To Change A Lightbulb

This story is about a boy named Atlas. A celestial being who was born out of the sky to take care of the stars all by himself. Alone but never lonely, he wanders the earth and eventually gets to know what lonelines, happiness, anger, among other feelings, feels like.


2. A Small Shooting Star

The first ever shooting star was a young boy, one who had emerged from the biggest and brightest star. He was a live star on two feet. His body, matching the human race. His skin was white, his hair a shining silver, eyes glowing the most beautiful golden color you ever did see. He was much more beautiful than the beings already living on the planet he was gonna use as a home.

He could've landed anywhere; but landed on earth. He was gifted, unlike the flawed human beings he found roaming the earth, maybe he was god-given. But never once did he look down on them. He could see what they were capable of on their own. They worked hard for survival, something he didn't need to do.

On a distance, he would watch them, copy their behavior and their languages. Of course, he practiced these things alone.

But he couldn't approach them. The stars had warned him about them and how destructive they get when they come across things they don't understand. He was content. The stars kept him company. The baby stars in his bag kept him warm in the winter. He knew not of what wonders happen when you befriend someone, anyone.

Warmth and occasional sleep was what kept him going. He never needed to eat. He could and was allowed to, but it wasn't required for his survival at all. So he didn't do it. It felt like unnecessary work on his part.

On rainy days, he would fly to the stars, sleep with them until it ended, as to not get wet. Then they'd send him back, to spend time on the ground. He wanted to stay up there, communicate and spend time with them. He could do his job there, just fine. But he wasn't allowed. And he became content with this.

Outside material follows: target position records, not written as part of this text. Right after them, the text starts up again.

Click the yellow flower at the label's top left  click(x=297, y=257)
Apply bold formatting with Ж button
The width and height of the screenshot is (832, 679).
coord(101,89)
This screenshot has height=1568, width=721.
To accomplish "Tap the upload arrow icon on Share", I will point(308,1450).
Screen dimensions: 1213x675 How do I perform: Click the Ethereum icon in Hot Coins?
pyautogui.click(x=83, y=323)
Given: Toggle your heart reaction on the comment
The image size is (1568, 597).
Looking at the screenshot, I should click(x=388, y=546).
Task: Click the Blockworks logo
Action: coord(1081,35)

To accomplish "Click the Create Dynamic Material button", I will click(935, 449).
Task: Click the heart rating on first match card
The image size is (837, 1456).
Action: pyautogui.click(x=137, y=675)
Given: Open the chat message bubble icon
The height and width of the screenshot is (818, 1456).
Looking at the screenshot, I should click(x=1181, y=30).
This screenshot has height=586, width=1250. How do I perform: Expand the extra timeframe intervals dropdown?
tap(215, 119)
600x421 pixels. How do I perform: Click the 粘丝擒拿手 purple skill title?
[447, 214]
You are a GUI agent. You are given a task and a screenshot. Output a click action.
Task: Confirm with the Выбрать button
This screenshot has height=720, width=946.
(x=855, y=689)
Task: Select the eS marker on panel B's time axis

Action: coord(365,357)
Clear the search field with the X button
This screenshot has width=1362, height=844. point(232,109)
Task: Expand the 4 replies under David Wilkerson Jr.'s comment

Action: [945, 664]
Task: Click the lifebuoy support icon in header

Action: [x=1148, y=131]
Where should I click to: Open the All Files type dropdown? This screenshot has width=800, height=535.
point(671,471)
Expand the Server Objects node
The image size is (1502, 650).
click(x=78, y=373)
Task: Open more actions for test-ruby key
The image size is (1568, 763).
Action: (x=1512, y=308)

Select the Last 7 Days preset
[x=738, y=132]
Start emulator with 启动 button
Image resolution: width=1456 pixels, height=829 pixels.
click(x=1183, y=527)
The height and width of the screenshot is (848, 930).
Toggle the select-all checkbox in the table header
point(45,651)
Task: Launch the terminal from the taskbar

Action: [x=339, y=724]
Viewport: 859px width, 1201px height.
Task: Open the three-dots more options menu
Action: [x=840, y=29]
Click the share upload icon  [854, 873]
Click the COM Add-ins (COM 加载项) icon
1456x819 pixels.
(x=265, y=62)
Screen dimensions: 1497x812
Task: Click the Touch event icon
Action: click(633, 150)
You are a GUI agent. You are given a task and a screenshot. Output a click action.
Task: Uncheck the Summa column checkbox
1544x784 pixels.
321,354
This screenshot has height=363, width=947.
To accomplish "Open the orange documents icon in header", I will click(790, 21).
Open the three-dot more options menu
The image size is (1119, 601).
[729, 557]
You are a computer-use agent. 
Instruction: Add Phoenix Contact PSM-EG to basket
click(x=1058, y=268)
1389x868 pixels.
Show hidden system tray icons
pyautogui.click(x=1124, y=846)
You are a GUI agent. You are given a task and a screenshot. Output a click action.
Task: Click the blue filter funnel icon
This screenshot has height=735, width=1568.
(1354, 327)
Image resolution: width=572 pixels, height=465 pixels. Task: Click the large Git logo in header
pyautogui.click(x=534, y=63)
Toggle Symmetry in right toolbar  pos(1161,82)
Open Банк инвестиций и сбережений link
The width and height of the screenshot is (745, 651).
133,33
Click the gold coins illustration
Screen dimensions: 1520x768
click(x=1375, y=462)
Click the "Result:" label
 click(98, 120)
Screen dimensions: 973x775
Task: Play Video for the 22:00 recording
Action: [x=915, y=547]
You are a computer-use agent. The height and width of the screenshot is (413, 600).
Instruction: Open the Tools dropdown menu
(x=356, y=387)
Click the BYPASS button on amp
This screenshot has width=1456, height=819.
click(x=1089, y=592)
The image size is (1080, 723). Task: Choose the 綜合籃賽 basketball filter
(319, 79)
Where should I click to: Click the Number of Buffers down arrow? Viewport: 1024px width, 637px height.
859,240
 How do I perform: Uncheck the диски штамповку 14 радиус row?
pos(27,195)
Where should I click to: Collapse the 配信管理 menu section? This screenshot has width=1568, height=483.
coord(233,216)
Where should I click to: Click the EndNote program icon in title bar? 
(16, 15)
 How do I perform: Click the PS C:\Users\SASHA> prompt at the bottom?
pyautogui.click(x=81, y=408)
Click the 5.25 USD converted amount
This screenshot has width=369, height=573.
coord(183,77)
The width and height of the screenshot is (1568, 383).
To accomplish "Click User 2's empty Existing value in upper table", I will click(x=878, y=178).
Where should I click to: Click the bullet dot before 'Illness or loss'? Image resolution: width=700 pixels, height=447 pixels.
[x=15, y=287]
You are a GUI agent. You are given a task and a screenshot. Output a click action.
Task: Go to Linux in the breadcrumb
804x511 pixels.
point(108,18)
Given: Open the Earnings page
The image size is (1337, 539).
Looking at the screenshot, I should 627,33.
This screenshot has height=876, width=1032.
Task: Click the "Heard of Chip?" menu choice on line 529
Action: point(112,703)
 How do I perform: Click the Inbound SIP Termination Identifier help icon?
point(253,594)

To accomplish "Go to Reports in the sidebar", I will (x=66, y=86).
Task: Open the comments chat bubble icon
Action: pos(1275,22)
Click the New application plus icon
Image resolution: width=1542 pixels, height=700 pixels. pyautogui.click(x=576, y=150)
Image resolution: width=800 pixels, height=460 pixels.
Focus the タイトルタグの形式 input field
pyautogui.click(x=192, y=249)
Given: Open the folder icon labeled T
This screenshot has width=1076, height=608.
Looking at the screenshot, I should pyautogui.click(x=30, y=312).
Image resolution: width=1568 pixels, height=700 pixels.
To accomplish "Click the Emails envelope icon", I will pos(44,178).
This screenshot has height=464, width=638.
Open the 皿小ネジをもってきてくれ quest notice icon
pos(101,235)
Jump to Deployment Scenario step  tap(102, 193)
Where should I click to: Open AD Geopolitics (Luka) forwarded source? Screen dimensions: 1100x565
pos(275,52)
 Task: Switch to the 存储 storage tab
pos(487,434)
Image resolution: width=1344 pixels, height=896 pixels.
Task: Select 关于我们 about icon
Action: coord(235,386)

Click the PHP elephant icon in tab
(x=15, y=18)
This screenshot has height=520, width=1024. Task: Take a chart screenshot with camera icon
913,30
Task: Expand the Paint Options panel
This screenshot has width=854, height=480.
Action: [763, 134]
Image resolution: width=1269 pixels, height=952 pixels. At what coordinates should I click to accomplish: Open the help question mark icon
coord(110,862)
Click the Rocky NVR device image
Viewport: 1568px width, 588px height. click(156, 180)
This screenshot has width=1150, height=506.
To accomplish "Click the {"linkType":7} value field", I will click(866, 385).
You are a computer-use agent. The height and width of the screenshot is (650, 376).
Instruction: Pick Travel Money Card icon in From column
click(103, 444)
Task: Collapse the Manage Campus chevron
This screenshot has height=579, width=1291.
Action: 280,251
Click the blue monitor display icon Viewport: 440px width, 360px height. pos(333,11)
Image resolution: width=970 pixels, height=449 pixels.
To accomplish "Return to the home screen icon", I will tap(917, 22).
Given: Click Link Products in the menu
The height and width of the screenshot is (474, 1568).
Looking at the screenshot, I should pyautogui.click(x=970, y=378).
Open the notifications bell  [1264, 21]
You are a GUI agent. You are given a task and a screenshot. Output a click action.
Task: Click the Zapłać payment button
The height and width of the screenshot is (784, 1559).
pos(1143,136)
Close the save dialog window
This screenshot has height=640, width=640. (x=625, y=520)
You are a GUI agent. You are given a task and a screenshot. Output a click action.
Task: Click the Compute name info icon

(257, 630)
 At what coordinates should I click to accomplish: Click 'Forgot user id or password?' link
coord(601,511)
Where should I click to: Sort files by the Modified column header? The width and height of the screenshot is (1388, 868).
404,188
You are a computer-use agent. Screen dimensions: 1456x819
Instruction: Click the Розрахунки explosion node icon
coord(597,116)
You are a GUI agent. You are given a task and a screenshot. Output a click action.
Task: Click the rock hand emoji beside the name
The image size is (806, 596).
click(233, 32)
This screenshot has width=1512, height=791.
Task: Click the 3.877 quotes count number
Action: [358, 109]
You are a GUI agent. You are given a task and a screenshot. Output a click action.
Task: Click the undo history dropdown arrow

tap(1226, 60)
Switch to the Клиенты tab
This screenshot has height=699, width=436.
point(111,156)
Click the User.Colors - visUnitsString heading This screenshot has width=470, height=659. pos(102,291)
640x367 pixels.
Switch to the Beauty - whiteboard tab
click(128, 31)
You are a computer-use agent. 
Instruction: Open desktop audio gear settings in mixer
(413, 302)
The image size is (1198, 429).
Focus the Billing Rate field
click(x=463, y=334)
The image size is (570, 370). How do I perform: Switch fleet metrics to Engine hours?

At days he would look up at his family and wonder. He knew he was safe. With his powers, the humans would be powerless, correct? But to cross the stars and their warnings, their order, wasn't on his mind. But oh did his childlike wonder ask all kinds of questions about the beings. 

Nevertheless, he did his job. Made constellations, putting dead stars to sleep and replacing some with newer, smaller stars as he saw fit. All without fail. He had never once been taught, it was natural to him. Like how natural it is to cry when hurt. He just knew. From the moment he emerged and landed on this green world, he knew.

He was a content, live star. 

Time after time, he told himself this. Because he really was content. He was allowed anything as long as he stayed away from humans and did as he was meant to do. So he traveled every country, and learned a few languages along the way. A few languages, he was fluent in. Others not to much. But he was intrigued, regardless of how much or how little he could speak it. It felt weird having to use the mouth, given to him. Talking to his parents was more a feeling. He expressed himself like so and they would answer the same way. But as time passed and with practice, talking felt almost just as natural to him.

He was taking a break in the middle of the field, lying down and staring up into the sky. Having a lighthearted conversation with one of the newer family members of his. They were talking about the sun to earth, how problematic it might become to change it out once it burns out. Not for them, but the humans. And that's when his ears picked up an unfamiliar sound; a pattern, like when he walks. He sat up to look who it could possibly be out here.

"Are you okay?" It was a girlish voice, from what he had learned on his journeys over the years.